Dharmendra has lived a life full of cinema, applause, and larger-than-life moments, but every now and then he reaches back to the part of his childhood that never really left him. The memories of Partition still sit in a quiet corner of his heart, and whenever he talks about those days, his voice carries the weight of a boy who didn’t understand why the world suddenly changed.
He said that what hurts him most is the way harmony broke apart. In his childhood, friendships had nothing to do with religion. People lived together like one family. As he put it with honesty, “Mere kaafi dost the aur bhedbhaav ratti bhar ka nahi tha.”
For him, the word Partition doesn’t just mark a historical event. It opens an emotional wound. He recalled how the atmosphere shifted overnight. “Wahan ratti bhar nahi tha, tab Partition ki baat se ek larza sa ajeeb si haalat ho jaati hai.” That fear, that confusion, stayed with him.

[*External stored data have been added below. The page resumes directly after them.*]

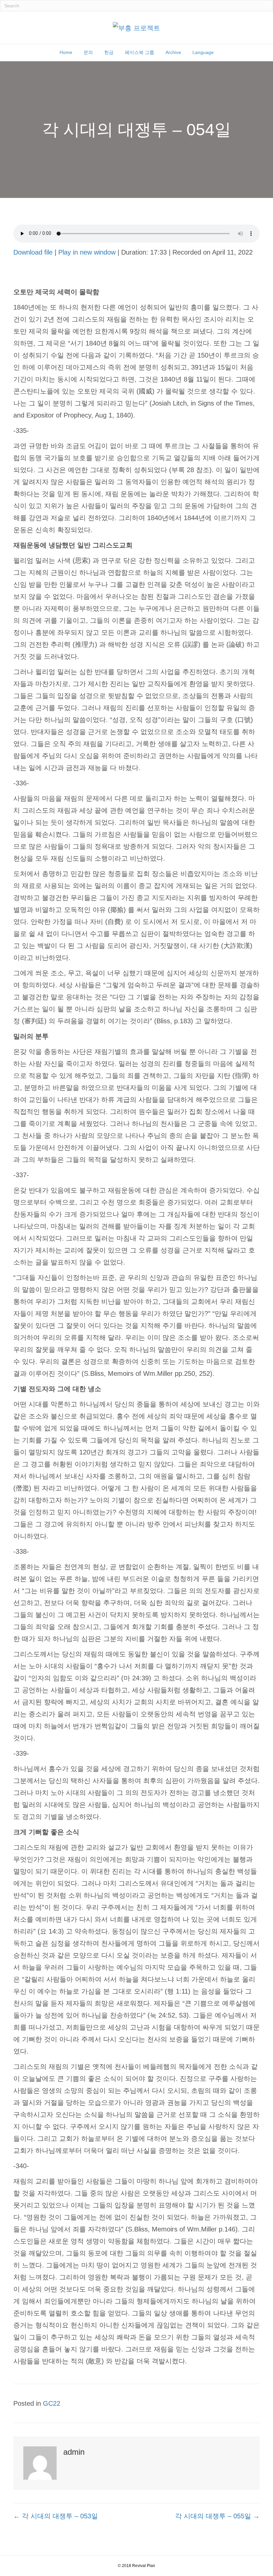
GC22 (51, 2403)
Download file (33, 252)
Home (66, 52)
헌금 (109, 52)
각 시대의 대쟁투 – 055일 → (217, 2516)
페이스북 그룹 (139, 52)
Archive (173, 52)
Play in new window (87, 252)
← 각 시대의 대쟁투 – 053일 (55, 2516)
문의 (88, 52)
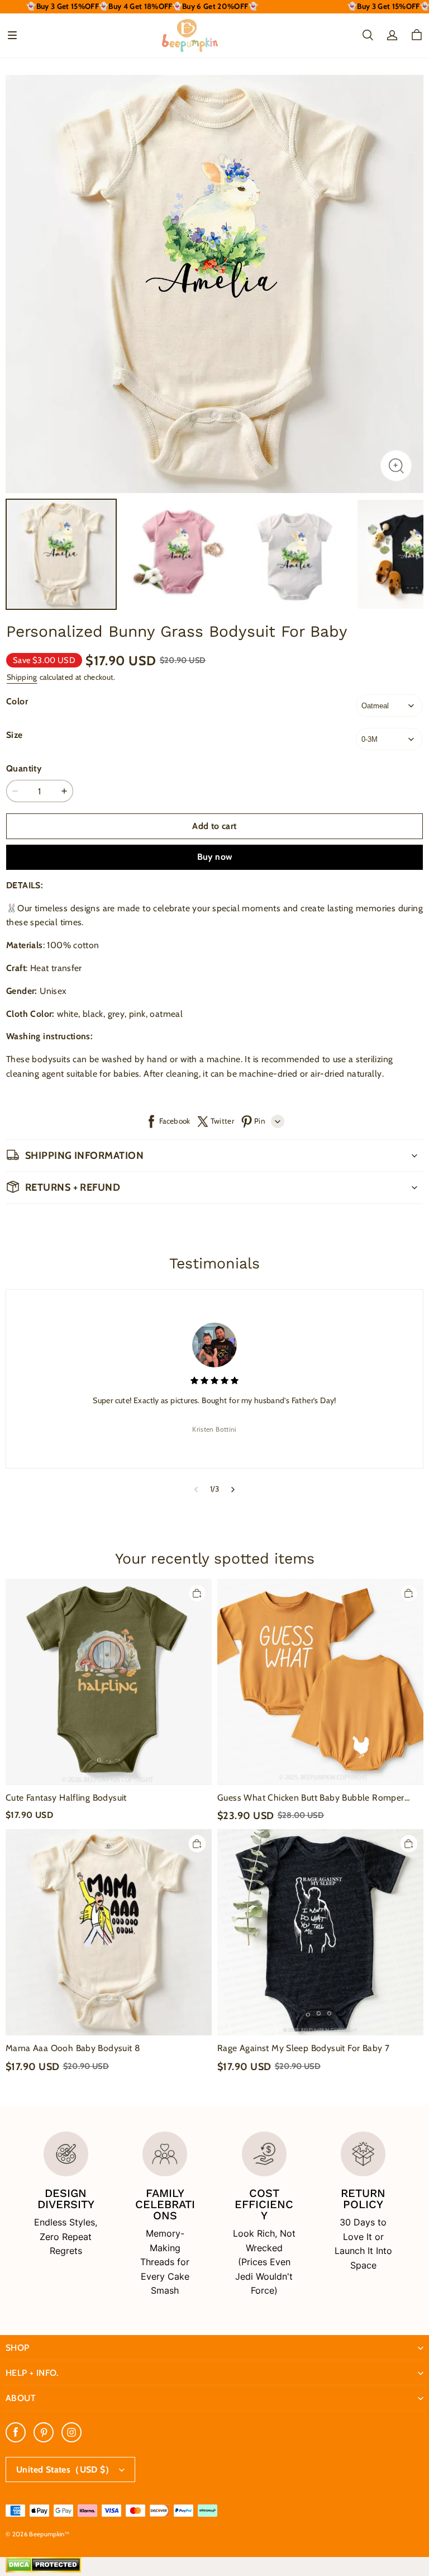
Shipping (22, 677)
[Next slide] (233, 1489)
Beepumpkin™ (49, 2534)
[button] (12, 35)
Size (14, 735)
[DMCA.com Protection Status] (43, 2569)
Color (17, 701)
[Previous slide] (196, 1489)
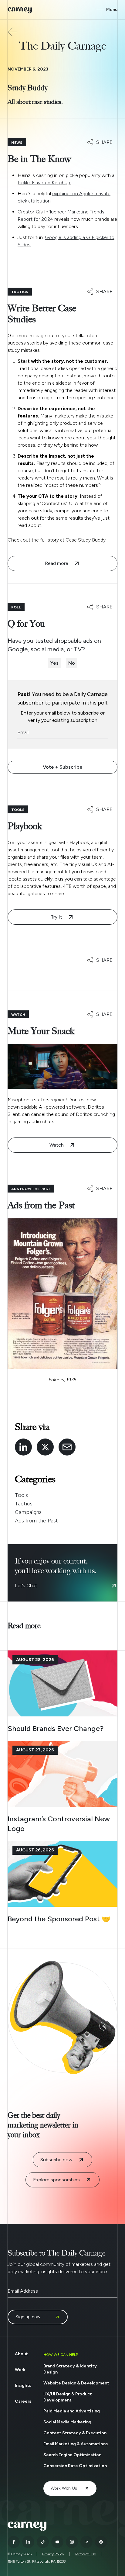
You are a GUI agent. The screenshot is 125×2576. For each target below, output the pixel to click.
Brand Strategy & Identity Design (70, 2369)
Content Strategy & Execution (74, 2433)
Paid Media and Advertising (71, 2411)
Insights (23, 2385)
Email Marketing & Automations (75, 2443)
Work (20, 2369)
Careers (23, 2401)
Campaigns (28, 1512)
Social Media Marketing (67, 2422)
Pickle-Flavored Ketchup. (44, 182)
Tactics (23, 1503)
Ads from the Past (36, 1520)
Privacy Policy (53, 2554)
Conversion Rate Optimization (75, 2465)
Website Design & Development (76, 2383)
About (21, 2353)
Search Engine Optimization (72, 2454)
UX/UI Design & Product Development (67, 2397)
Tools (21, 1495)
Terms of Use (85, 2554)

The moment he remembers most clearly involves his beloved teacher, Master Ruknuddin. Dharmendra was just a young boy, studying in the eighth standard, trying to make sense of a world suddenly full of uncertainty. One day he saw his teacher walking through the bazaar, head lowered, preparing to leave town. The boy in him couldn’t understand why someone he admired had to go.
He described it in his own words:
“Hamare Ruknuddin master jo the jab ja rahe the bazaar se, unmein sar niche jhukaaye the. Toh main jaake lipta unse, ro pada. Main bola aap kyu ja rahe ho Master ji? Mujh jao bolen? Nahi bete, humko jana hi padega.”
The helplessness in that moment stayed with him. The fear of losing someone he cared for made him cry as a child, and the memory still shakes him decades later.
He also remembered his friends, boys he played with every day. “Eighth mein tha jab yeh Partition hua. Mere dost the Abdul Jabbar, Akram… hum itne pyaar se rehte the. Kuch bhedbhaav ratti bhar nahi tha.”
These stories show that long before Dharmendra became an icon, he was a sensitive boy watching the world around him break apart. His memories are a reminder that Partition wasn’t just about borders. It was about relationships torn apart, teachers forced to leave, and children learning too early what loss feels like.